Bu noktada editör, çok önemli iki iş yapmalıdır. İlk olarak, temel düzen kurulmalıdır. Yani, değerlendirme ve üretim işlemleri (eğer metin kabul edilmişse) süresince metnin her iki kopyasının da izlenebilmesi için dikkatli kayıtlar oluşturulması gerekir. Eğer derginin bir yönetici editörü varsa — büyük olanların çoğunda vardır — bu işler normal olarak, kısmen o kişinin görevinin bir parçasıdır. Bu çalışmanın, metnin her an nerede olduğunun bilinmesi için hassasiyetle yapılması önemlidir. Ayrıca, sistemin kendi içinde yerleşik, sinyal verici araçlarının da olması önemlidir. Böylece değerlendirme sırasında postada kaybolma veya diğer felâketler, editör veya yönetici editörün gecikmeden dikkatine getirilebilir.
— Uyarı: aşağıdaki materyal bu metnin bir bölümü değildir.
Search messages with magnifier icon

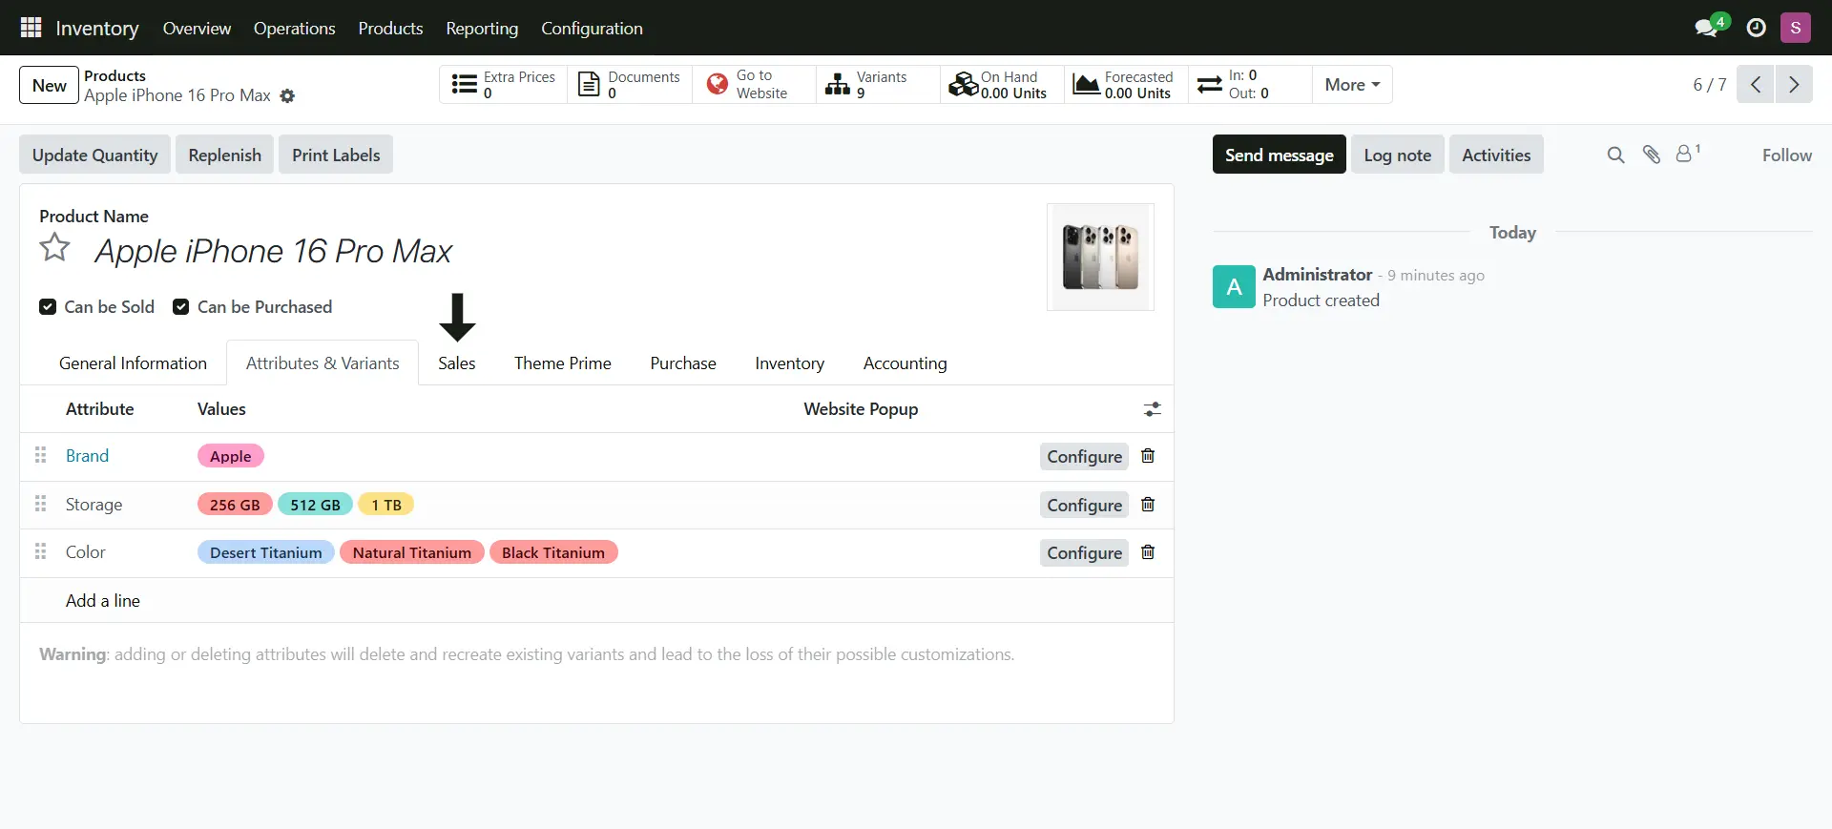[1615, 155]
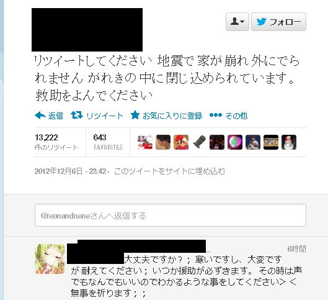Open the user actions person dropdown
Screen dimensions: 328x300
(237, 22)
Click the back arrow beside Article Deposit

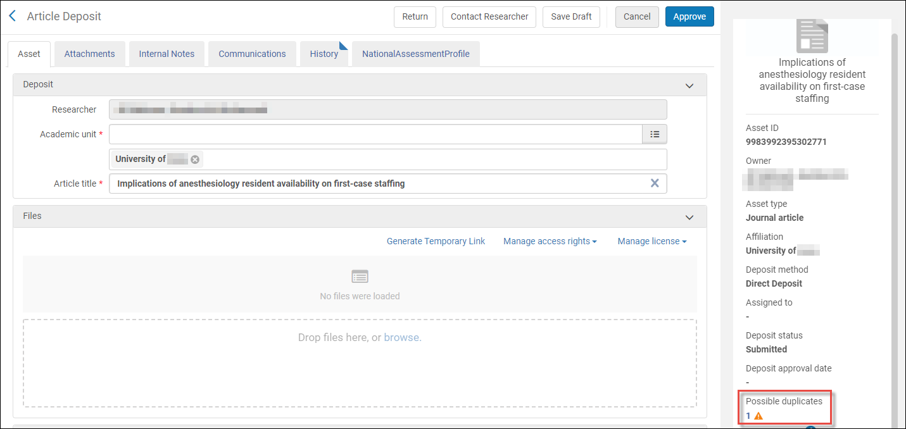point(12,16)
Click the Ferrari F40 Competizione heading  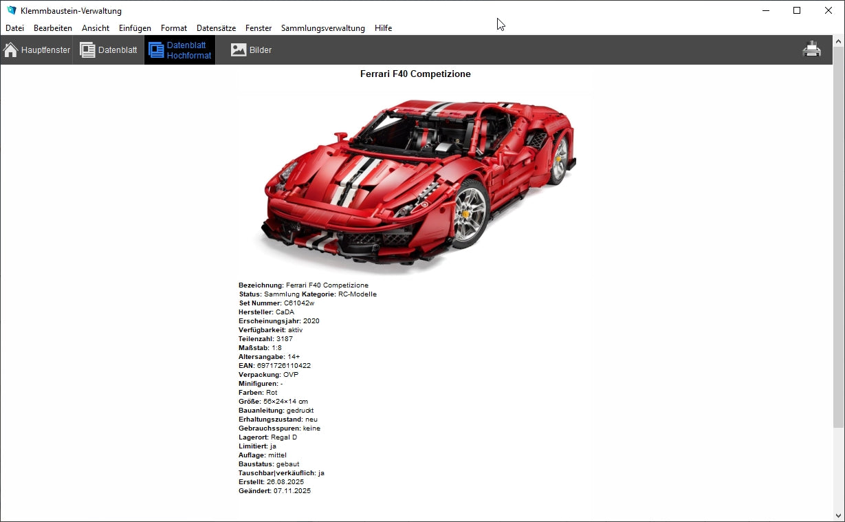[415, 74]
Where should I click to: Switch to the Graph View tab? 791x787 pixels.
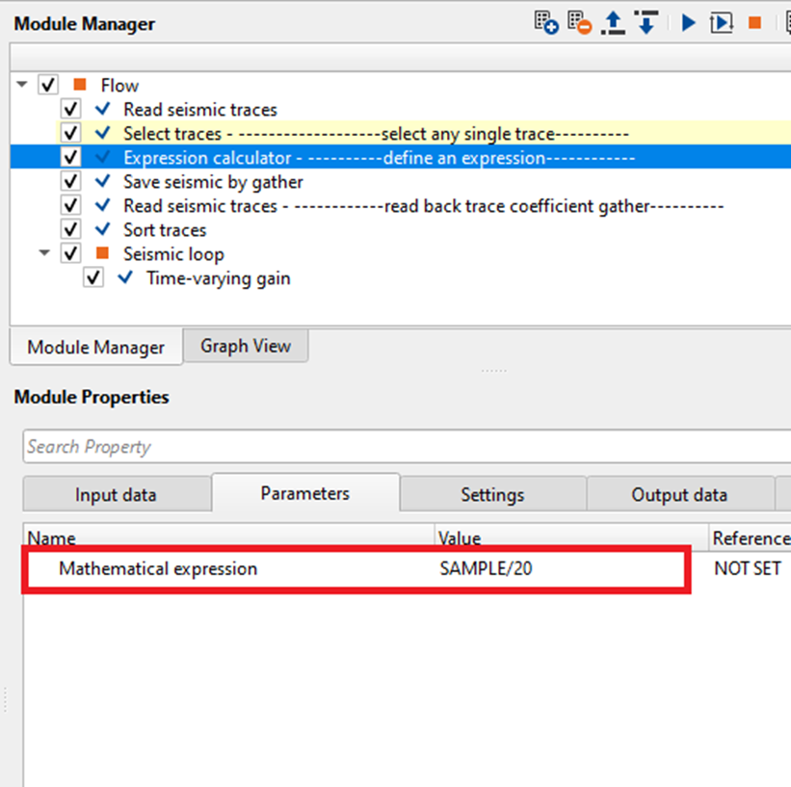pos(245,347)
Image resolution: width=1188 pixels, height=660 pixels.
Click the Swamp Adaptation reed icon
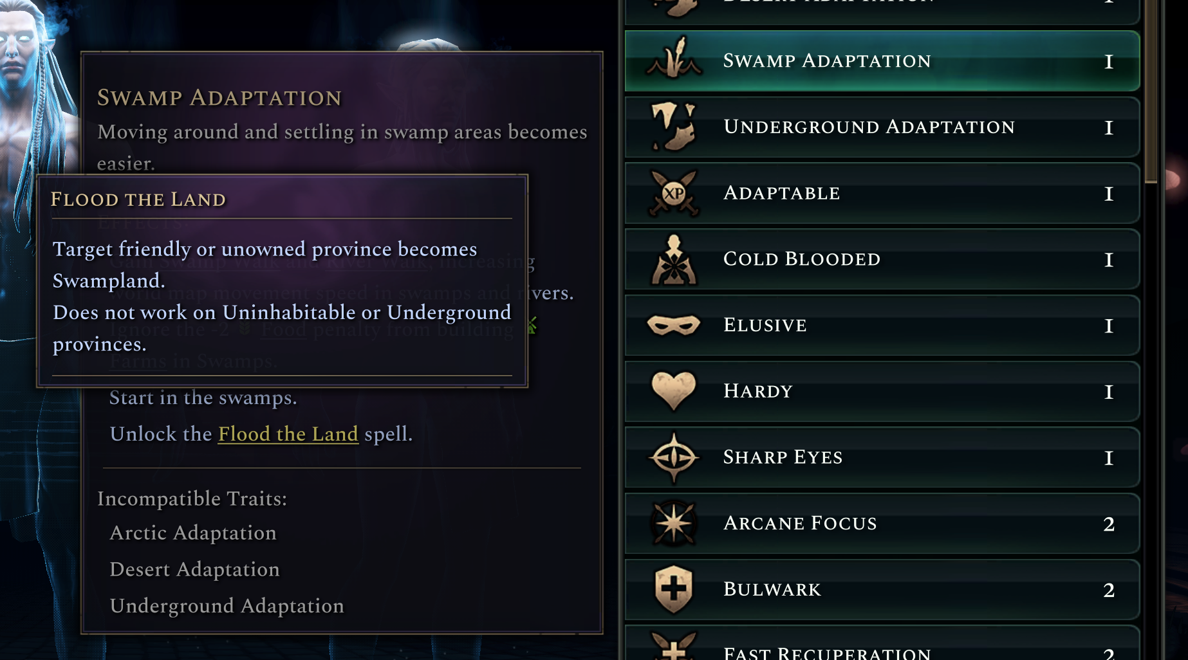pyautogui.click(x=674, y=60)
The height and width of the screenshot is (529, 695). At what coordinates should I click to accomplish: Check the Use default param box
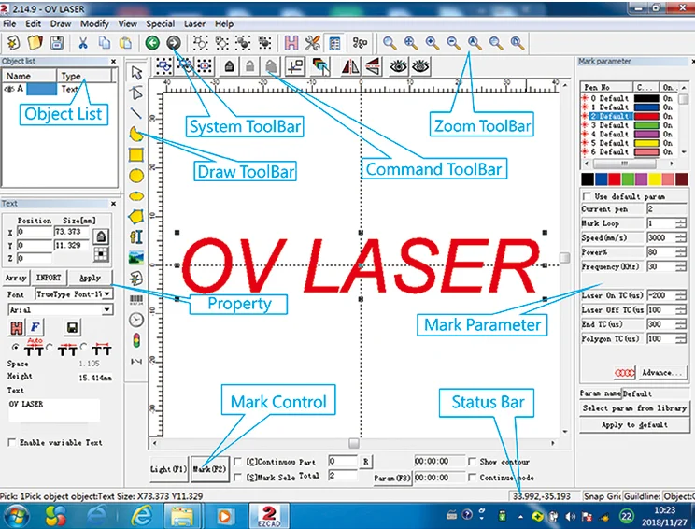click(587, 196)
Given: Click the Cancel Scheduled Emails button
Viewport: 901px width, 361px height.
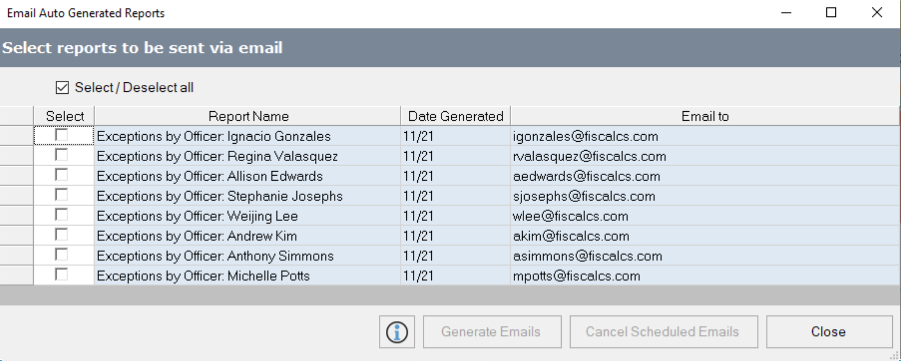Looking at the screenshot, I should (663, 332).
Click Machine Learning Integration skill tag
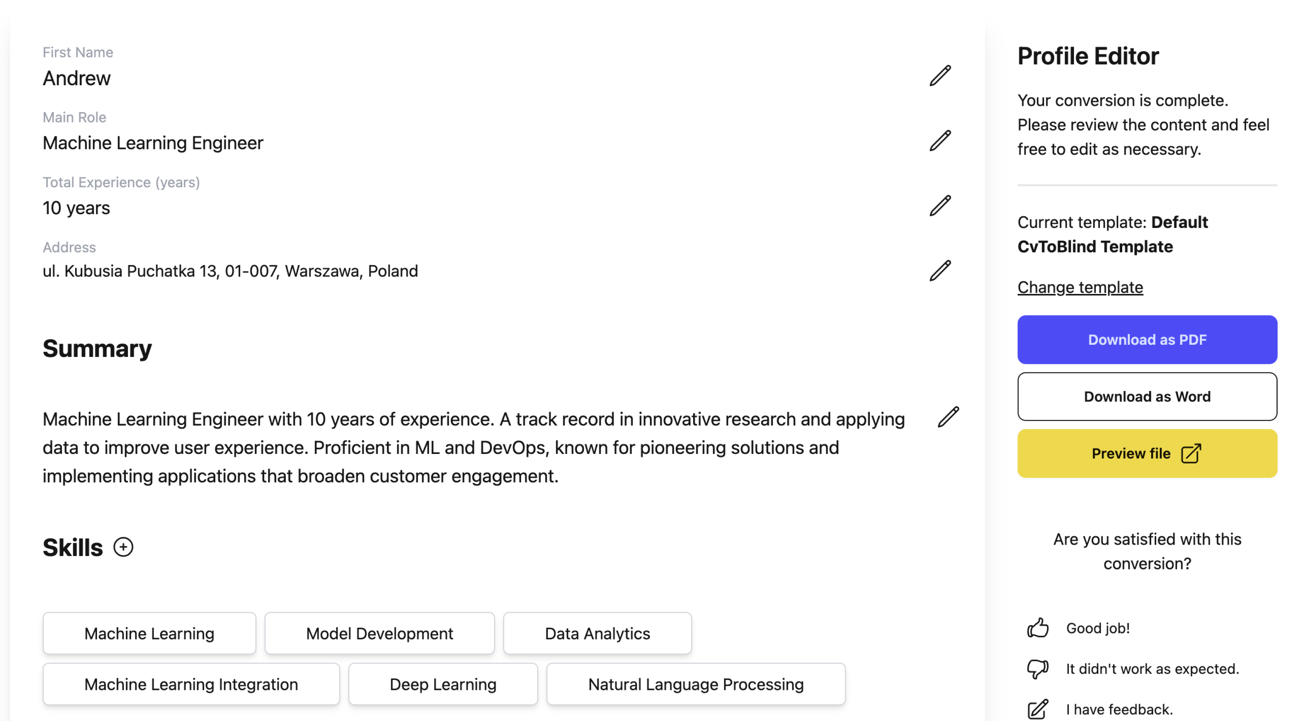The height and width of the screenshot is (721, 1304). [191, 684]
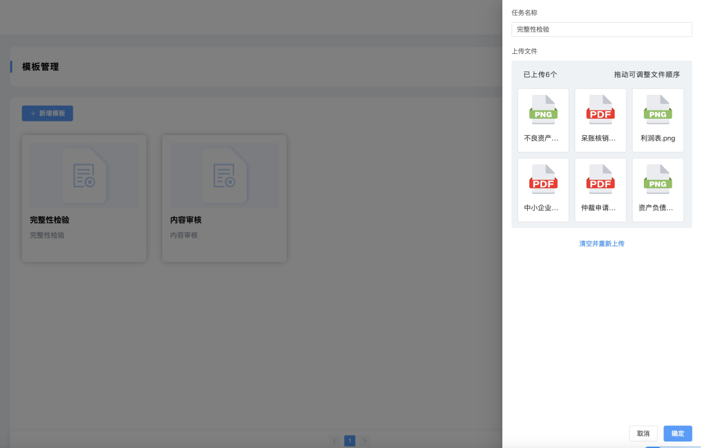Select the PNG icon for 资产负债 file

tap(658, 179)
İkinci olarak editör, metni kimin değerlendireceğine karar vermelidir. Pek çok dergi işletmesinde, her metin için iki değerlendirici seçilir. Açıktır ki değerlendiriciler, yazarın benzer düzeyli meslektaşları olmalıdır. Aksi halde öneriler değer taşımaz. Normal olarak editör işe, derginin yazı kurulu üyeleri ile başlar. Kurulda belli bir metni değerlendirmede kim yeterli uzmanlığa sahiptir? Çoğu zaman modern bilimin büyük ölçüde uzmanlık alanları ayırımı nedeniyle, kurulun sadece bir üyesi (veya hiç) konuyla ilgili istenen yakınlığa sahiptir. O zaman editör, bir veya her iki değerlendiriciyi de kurul üyesi olmayan ve “belli bir konu için değerlendiriciler (ad-hoc reviewers)” veya “editör danışmanları’’ adı verilen kişilerden seçmelidir (Az sayıda derginin yazı kurulu yoktur ve tamamen “ad-hoc” değerlendiricilerle çalışırlar). Bazen editörün, metne uygun değerlendiricileri belirlemesi için çok sayıda kişiyle temas kurması gerekir. Eğer uygun kayıtlar tutulabilirse, değerlendirici bulma işi kolaylaşabilir. Örneğin, American Chemical Society tarafından yayımlanan dergilerin çoğu, olası değerlendiricilerle anket yapar. Cevaplara göre, değerlendiricilerin uzmanlık alanlarının kayıtları tutulur.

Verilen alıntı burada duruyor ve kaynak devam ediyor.